Most oil industry and environmental officials say bioremediation is a promising oil cleanup technology.

It was obvious that there is a serious gap in that technology, as Galveston prepared Sunday to defend it's tourist-packed beaches and rich estuaries from the scattered Mega Borg oil slicks headed toward this barrier-island resort.

``We couldn't have done this without the Alaska experience, which showed that we didn't have adequate technology,'' says Blanton Moore, director of agency operations for the Texas Land Commission. ``This is a technology that has been on the shelf and no one was willing to try it,'' he says.

Texas Land Commissioner Gerry Mauro has played heavily on Texas' image of independent mavericks not about to be lassoed by the bureaucratic red tape that prevented Alaska from acting decisively and that he says probably would have prevented the current testing of bioremediation.

The commission started testing Oppenheimer's product last October and jumped at the chance to use the Mega Borg accident for a field test. Mr. Mauro was able to shepherd the plan through approval by the US Coast Guard and federal and state agencies in a matter of days.

Over the weekend, application of the microbes on a small patch of oil provided visual evidence that they were working, Mr. Moore says. Two patches of oil were to be boomed-off - one for microbe tests, the other a control - and tested scientifically to see if the process is actually working chemically and the oil isn't just dispersing. Results of these tests could take several weeks.

Lab tests last October showed that within six hours of application, the bacteria - a mixture of strains collected where they naturally occurred at oil spills in Italy, Norway, Denmark, Antarctica, and Alaska - reduced the concentration of oil by 99 percent in the water and by 65 percent on the water surface.

The microbes are naturally occurring. Bioremediation involves enhancing the populations of microbes through fertilization to increase microbal activity, or by adding concentrated cultures of the organisms themselves.

With more microbes, degradation of oil is faster, reducing a months-long process to a matter of hours, explains Eugene Douglas, president of Alpha Environmental Inc. The Austin, Texas, firm markets Oppenheimer's microbes and has an established business using the microorganisms to unplug stripper oil wells.
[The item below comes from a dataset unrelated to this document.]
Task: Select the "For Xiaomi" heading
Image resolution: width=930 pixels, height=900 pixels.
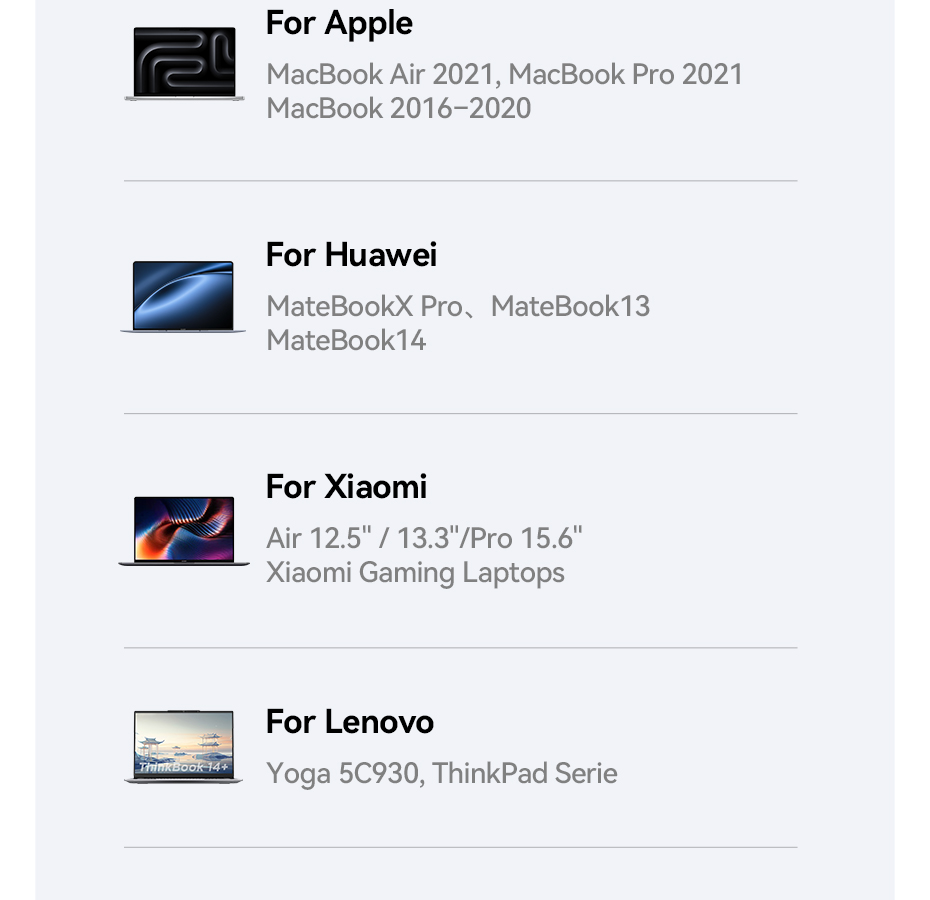Action: [x=346, y=487]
Mr. Douglas says that bioremediation is ``the same natural principle as a rotting tree stump ... a process present before man.''

``Our process replaces so many large corporate activities that we have been blocked everywhere,'' Oppenheimer says. His suggestion is that the oil industry was unreceptive to bioremediation because it has a large financial stake in the use of chemical dispersants which along with skimming have been the only means of oil-spill recovery.
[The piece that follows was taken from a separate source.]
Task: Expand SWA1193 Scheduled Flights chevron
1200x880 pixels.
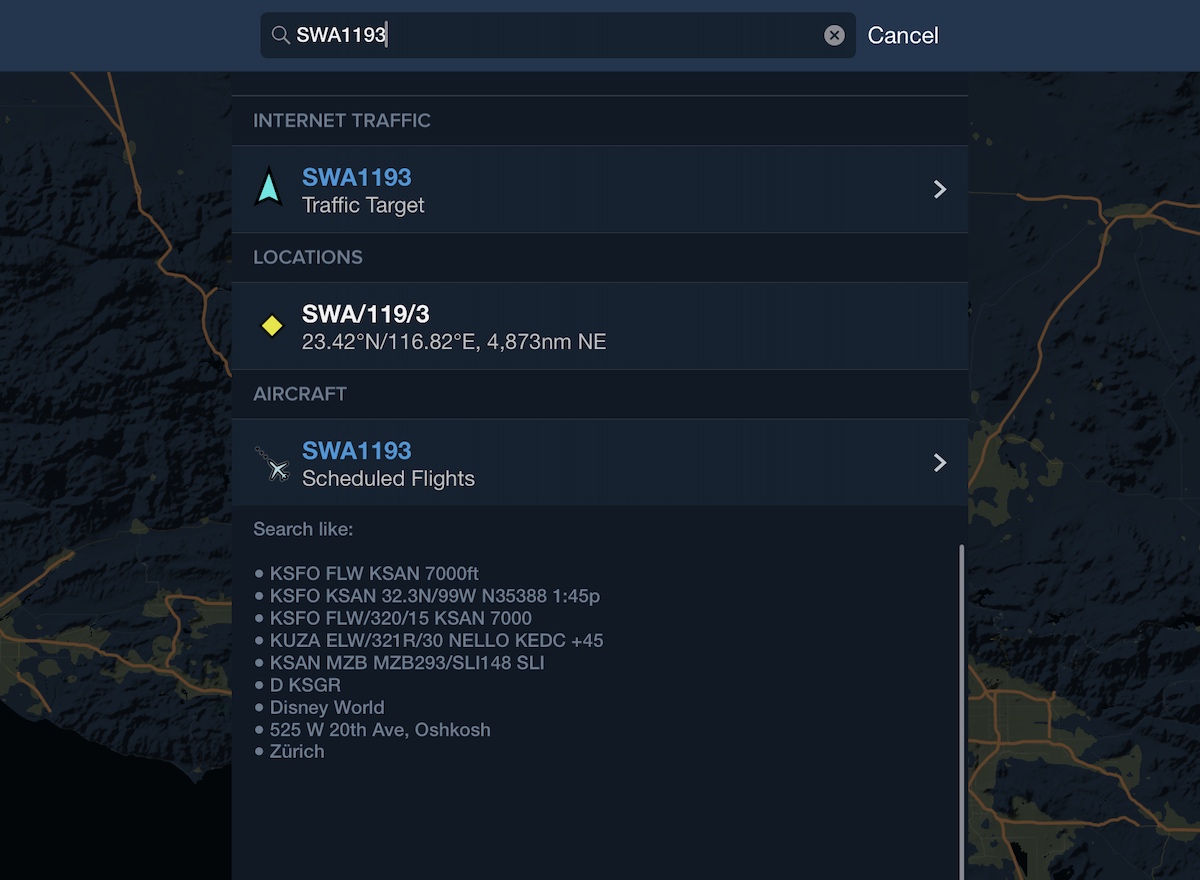Action: click(x=939, y=462)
But the process is also misunderstood, says Darwin Wright, a special research and development assistant at the United States Environmental Protection Agency (EPA). ``It's just a question that hasn't been fully researched,'' he says, so ultimately it's going to have to be a politician who has to take the policy that the risk of using it is less than the risk without it.''

Though a big problem for bioremediation has been a ``jaundiced'' approval system, there are legitimate environmental concerns, says Erik Olson, acting director of environmental quality for the National Wildlife Federation. ``I'm not saying there's a disaster in the making,'' he says, ``but are you changing the local microfauna of an ecosystem, or displacing natural local organisms and having an impact on higher organisms that rely on them?''

Bioremediation using the introduction fertilizers for microbes has been used on the Exxon Valdez oil now on land. But this method has not been successful in getting to oil below the cobbled beach surfaces. Oppenheimer's product and nine others are being considered for testing on this problem in Alaska, says Larry McGeehan, vice president of the National Environmental Technology Application Corporation. NETAC, a subsidiary of the University of Pittsburgh, is working with the EPA to develop new oil-spill products.

The NETAC program was started because the Exxon Valdez spill ``brought out everyone who had magic dust,'' says Dr. McGeehan. Authorities recognized a need for a process to cull the useless products from those that deserve development.